When Travelstart posed the question: “Which African Country do you secretly want to explore?” (you can complete this quiz as well – click here: http://www.travelstart.co.za/blog/africa-quiz), Noble Savage was inspired to dig a little deeper.
Noble Savage (he said):
1994 was a year of extremes for the African continent. In our southernmost country, the first democratic election gave a nation hope for a new future. A new generation of born-frees will rise through the system, to make sure the injustices of the past will not be repeated. A new start, and a new hope.
But in the East of the continent, something completely different, and much more sinister was taking place. The civil war in Rwanda saw one of the most vicious genocides in modern history play itself out. More than 800 000 people were violently butchered in the span of just 100 days. The rest of the world went quiet, dooming the victims to horrifying and violent deaths. It would take years for the true humanitarian effort to restore some semblance of normality for the affected refugees. Not to mention that previous enemies were now living side-by-side.
So why introduce a country I would love to visit in such a negative way? I think it all follows the old adage that those who forget their history, are doomed to repeat it.There are very clear parallels between Rwanda and South Africa; mainly the result of the baggage of colonialism and minority rule. By most accounts Rwanda is trying to heal itself of this trauma, but it will obviously not happen overnight. But I would like to see how far the nation has come.
Widely seen as the cleanest city in Africa, Kigali would be my first stop. Every last Saturday of the month, residents voluntarily participate in Umuganda, where they come together to achieve some common purpose.
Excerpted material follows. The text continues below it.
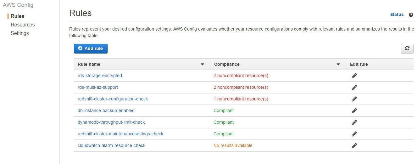Image resolution: width=417 pixels, height=164 pixels.
Task: Open editor for db-instance-backup-enabled rule
Action: [354, 110]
Most commonly, they clean litter from the streets (sound familiar?). Photos I’ve seen of the city shows a modern metropolis, even if the weather might not be my cup of tea.
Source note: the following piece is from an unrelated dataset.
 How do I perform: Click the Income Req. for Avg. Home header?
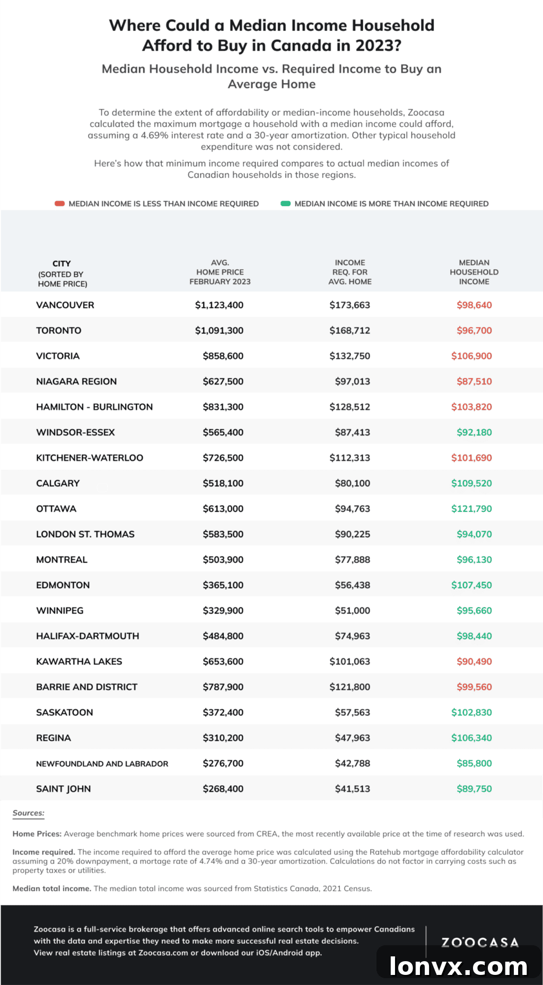350,272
One of the most famous attractions in Kigali is the Kigali Genocide Memorial. With three permanent exhibitions, and a wall of names, this centre is sure to bring the true cost of war straight home. The memorial teaches on the causes of the genocide, as well as how to avoid such tragedies in future.
Eco tourism is one of Rwanda’s biggest money spinners. With rapid growth in the metro areas, mostly refugees returning home, it’s a breath of fresh air (pun intended) to find out the country will not endanger their environmental treasures for the sake of rapid economic growth. With many parks that can be visited, Rwanda seems like the ideal place for a South African to experience a different wildlife encounter. Made famous by Gorillas in the Mist, a rendezvous with Rwanda’s famous primates would surely be a highlight.
I’m pretty sure that Rwanda doesn’t pop up as a dream destination very often. And it’s probably due to that horrific event in 1994. The scars will still be there for a long time, but there’s a lesson to learn. As one author notes, instead of finding speed signs, you’ll find signs to remind Rwandans to stand together. Which is probably a lesson that South Africans need a refresher on.